Deduplication operates at two levels:

Chunk-Level Deduplication

Before writing a chunk, Exists("chunk/<hash>") is checked. If the chunk is already stored, the write is skipped. When encryption is enabled, the chunk hash is an HMAC-SHA256 keyed by a dedup key derived from the encryption key. This prevents the storage provider from confirming file contents by hashing known plaintext. When encryption is disabled, plain SHA-256 is used.

Content-Level Deduplication

Before streaming a file, Exists("content/<hash>") is checked using the source-provided content hash (e.g. Drive MD5 converted to SHA-256 via metadata comparison). If the content object exists, the entire file upload is skipped — only a new filemeta and possibly new HAMT nodes are written.
A “new” file with identical content to a previously backed-up file produces zero additional chunk/content bytes.

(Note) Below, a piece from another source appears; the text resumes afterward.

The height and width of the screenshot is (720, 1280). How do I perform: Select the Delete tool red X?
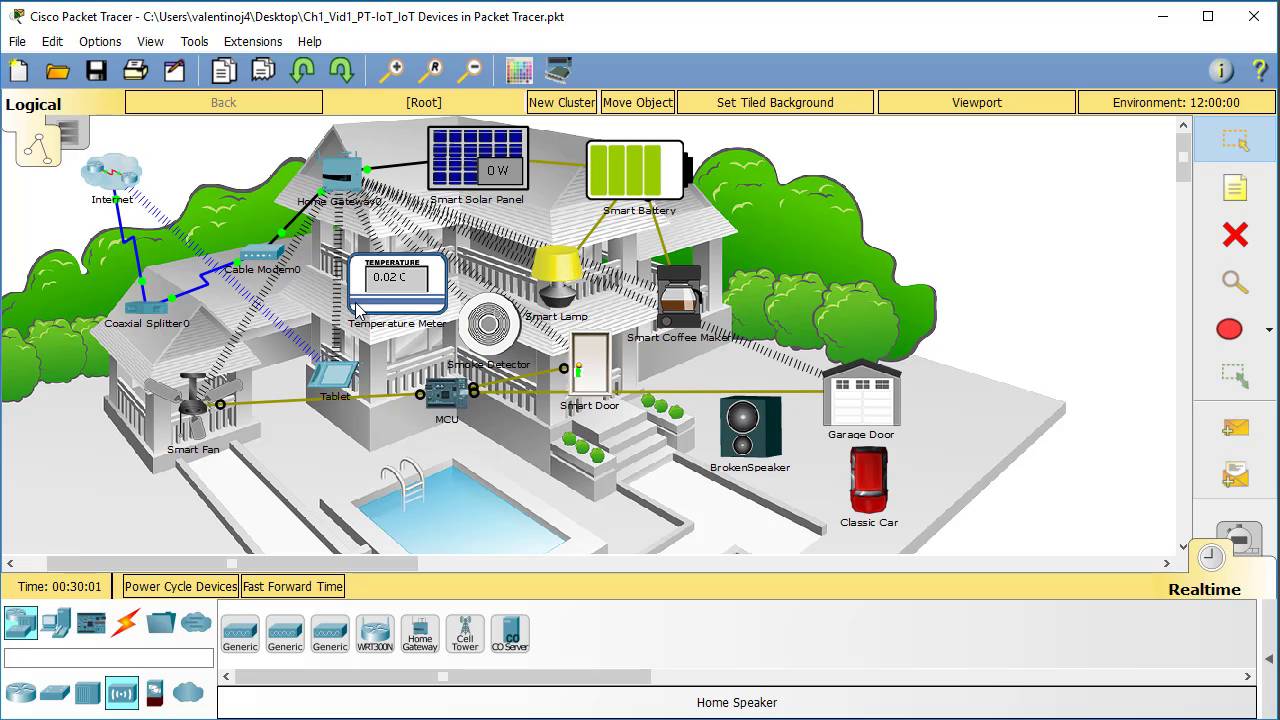tap(1235, 235)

Packfiles: Small Object Aggregation

To avoid issuing hundreds of thousands of S3 PUT and GET requests for tiny metadata objects, the storage layer implements a PackStore:
  • All small objects (< 512KB) like filemeta/, node/, and small content/ objects are buffered in memory and flushed as aggregated 8MB packs/<hash> files.
  • The index/packs catalog is then updated to record the exact byte offset and length of each logical object within its packfile.
  • When reading, the entire 8MB packfile is fetched and cached in an LRU, meaning thousands of subsequent metadata reads take 0 network requests.
  • Uses a bbolt-backed catalog for fast lookups.

Garbage Collection

The prune command performs a mark-and-sweep garbage collection to reclaim space from orphaned objects:

Mark Phase

Walk every snapshot/* key, then follow the chain:
snapshot → HAMT nodes → filemeta → content → chunks
Collect all reachable keys into a set.

Sweep Phase

List all keys under each object prefix (chunk/, content/, filemeta/, node/, snapshot/) and delete any key not in the reachable set. Objects inside packfiles are removed from the pack catalog.

Repack Phase

When packfiles are enabled, fragmented packs (more than 30% wasted space from deleted objects) are repacked:
  1. Live objects are extracted from old packs
  2. Re-bundled into new 8MB packs
  3. Old packs are deleted
Running prune after an interrupted backup will delete all orphaned objects and restore the repository to a clean state. No data from completed snapshots is affected.

Edge Cases

Snapshot Written, Index Not Updated

If the interruption occurs between writing the snapshot and updating index/latest, the snapshot object exists under snapshot/ and is therefore reachable during prune’s mark phase. It will survive garbage collection as a valid, complete snapshot, even though it’s not currently referenced by index/latest.

Self-Healing Snapshot Catalog

The index/snapshots catalog contains lightweight summaries of all snapshots. If it becomes stale (due to an interrupted backup or external snapshot deletion), it self-heals via reconciliation with LIST snapshot/ on load.